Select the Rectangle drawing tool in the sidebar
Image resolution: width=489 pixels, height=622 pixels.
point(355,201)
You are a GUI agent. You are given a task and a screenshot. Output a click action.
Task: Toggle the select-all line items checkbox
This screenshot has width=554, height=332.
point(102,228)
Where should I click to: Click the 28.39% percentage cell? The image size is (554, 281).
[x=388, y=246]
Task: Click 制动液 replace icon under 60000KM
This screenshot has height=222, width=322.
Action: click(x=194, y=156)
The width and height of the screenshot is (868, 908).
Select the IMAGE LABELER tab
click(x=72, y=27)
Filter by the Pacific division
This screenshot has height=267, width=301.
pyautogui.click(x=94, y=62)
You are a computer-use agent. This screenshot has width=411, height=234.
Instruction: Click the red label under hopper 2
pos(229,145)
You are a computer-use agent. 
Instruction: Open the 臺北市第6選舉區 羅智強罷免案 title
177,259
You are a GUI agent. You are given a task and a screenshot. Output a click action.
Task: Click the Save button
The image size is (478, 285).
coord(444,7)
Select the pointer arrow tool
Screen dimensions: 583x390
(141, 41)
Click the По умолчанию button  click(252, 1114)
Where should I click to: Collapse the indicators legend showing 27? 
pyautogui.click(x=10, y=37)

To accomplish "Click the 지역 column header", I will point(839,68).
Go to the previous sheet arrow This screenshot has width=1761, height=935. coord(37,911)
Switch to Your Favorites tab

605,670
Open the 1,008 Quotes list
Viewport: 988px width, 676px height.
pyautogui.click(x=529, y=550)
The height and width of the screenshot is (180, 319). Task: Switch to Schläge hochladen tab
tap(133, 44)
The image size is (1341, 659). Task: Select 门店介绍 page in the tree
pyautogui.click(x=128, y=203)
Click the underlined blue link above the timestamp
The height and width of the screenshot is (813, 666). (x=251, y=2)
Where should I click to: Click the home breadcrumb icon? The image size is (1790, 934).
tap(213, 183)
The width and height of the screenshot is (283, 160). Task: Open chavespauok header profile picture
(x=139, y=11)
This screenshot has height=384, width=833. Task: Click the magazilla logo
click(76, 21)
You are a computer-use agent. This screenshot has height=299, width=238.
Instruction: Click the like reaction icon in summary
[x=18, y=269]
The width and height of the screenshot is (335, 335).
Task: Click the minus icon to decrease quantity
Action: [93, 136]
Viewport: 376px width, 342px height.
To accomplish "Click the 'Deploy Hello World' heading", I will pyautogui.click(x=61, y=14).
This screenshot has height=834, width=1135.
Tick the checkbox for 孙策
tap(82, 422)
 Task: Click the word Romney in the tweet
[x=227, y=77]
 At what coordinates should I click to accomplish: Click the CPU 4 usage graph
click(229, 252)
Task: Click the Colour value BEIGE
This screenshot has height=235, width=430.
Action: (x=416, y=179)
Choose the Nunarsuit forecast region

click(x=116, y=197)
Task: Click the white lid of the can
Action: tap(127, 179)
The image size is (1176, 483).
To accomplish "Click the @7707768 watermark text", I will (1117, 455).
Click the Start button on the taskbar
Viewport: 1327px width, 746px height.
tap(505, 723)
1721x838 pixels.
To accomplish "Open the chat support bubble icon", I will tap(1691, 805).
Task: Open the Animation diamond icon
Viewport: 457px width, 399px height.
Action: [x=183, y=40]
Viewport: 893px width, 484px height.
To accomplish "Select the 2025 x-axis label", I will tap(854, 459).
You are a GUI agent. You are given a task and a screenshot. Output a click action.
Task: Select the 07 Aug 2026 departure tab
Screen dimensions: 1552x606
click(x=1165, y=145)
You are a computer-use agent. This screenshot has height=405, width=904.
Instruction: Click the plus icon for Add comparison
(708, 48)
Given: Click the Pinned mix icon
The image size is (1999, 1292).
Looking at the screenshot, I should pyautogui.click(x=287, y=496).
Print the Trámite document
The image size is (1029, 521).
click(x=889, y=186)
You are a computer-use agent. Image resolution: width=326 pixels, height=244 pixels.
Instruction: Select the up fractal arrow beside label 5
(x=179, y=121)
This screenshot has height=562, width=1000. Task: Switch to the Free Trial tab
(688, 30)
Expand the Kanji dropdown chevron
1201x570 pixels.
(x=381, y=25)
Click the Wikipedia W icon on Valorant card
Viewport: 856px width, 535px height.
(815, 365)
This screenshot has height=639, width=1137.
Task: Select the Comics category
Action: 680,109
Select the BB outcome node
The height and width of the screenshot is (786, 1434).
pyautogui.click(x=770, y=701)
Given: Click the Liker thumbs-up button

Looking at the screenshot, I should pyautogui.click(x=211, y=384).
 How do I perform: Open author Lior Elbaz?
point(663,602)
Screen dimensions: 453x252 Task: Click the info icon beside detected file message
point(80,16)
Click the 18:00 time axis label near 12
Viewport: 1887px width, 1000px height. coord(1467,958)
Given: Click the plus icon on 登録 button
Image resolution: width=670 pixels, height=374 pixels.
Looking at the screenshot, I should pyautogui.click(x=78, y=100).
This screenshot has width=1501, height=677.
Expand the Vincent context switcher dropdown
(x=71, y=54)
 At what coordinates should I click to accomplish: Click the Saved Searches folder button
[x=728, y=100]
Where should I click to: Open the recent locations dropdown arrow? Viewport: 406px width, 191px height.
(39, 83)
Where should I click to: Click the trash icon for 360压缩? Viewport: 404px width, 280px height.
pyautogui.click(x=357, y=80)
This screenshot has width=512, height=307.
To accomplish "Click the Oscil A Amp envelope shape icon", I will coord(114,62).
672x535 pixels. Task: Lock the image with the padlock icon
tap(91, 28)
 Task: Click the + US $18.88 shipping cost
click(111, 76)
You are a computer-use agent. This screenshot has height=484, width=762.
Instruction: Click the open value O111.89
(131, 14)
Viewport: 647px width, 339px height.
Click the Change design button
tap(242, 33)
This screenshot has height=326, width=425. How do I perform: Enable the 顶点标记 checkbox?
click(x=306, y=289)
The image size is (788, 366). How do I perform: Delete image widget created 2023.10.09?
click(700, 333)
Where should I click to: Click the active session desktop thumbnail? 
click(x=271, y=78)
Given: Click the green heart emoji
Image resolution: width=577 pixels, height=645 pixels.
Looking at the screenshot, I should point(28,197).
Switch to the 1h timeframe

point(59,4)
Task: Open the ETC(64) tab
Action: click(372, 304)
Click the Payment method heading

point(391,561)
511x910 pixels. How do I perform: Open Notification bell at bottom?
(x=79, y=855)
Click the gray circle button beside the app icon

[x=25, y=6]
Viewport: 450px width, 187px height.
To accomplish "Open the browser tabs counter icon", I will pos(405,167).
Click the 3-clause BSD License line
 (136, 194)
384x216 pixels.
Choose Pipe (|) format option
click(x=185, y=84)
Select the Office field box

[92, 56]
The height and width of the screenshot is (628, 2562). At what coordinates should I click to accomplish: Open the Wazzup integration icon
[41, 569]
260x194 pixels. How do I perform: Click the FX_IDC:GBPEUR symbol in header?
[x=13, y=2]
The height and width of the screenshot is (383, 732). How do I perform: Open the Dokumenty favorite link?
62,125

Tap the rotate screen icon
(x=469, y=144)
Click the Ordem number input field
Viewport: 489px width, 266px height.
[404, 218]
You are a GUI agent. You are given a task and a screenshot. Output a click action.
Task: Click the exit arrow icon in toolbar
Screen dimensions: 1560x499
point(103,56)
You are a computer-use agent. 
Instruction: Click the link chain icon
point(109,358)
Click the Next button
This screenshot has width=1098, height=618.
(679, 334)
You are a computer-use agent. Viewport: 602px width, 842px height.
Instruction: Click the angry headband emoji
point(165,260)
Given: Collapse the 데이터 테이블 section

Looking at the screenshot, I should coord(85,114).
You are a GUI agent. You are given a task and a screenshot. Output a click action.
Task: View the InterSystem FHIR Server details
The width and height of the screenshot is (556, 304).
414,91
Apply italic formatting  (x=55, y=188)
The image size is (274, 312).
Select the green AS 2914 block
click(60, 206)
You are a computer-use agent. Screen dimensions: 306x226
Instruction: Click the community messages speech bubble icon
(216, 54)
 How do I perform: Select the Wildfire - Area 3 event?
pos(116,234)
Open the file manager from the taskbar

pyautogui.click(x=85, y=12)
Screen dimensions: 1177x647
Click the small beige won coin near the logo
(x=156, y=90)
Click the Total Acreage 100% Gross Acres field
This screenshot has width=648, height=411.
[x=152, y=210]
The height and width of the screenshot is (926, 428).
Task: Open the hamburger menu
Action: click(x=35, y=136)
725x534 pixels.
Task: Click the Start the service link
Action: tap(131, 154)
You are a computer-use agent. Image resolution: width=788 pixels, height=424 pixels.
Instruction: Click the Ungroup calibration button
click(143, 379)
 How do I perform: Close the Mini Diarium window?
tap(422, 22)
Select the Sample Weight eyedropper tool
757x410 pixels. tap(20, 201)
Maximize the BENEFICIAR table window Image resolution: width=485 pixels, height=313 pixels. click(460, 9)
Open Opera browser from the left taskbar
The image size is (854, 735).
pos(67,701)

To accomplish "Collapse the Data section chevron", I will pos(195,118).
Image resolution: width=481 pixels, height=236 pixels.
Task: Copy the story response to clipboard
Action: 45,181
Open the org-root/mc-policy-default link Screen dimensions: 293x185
..............................
**AIM OF THE TASK**
All lines in the listing above from the line containing "has height=484, width=762." to the line containing "Viewport: 450px width, 187px height.", inclusive, should be retyped exactly; no other lines should appear.

**FINAL ANSWER**
You are a computer-use agent. This screenshot has height=484, width=762.
Instruction: Click the open value O111.89
(131, 14)
Viewport: 647px width, 339px height.
Click the Change design button
tap(242, 33)
This screenshot has height=326, width=425. How do I perform: Enable the 顶点标记 checkbox?
click(x=306, y=289)
The image size is (788, 366). How do I perform: Delete image widget created 2023.10.09?
click(700, 333)
Where should I click to: Click the active session desktop thumbnail? 
click(x=271, y=78)
Given: Click the green heart emoji
Image resolution: width=577 pixels, height=645 pixels.
Looking at the screenshot, I should point(28,197).
Switch to the 1h timeframe

point(59,4)
Task: Open the ETC(64) tab
Action: click(372, 304)
Click the Payment method heading

point(391,561)
511x910 pixels. How do I perform: Open Notification bell at bottom?
(x=79, y=855)
Click the gray circle button beside the app icon

[x=25, y=6]
Viewport: 450px width, 187px height.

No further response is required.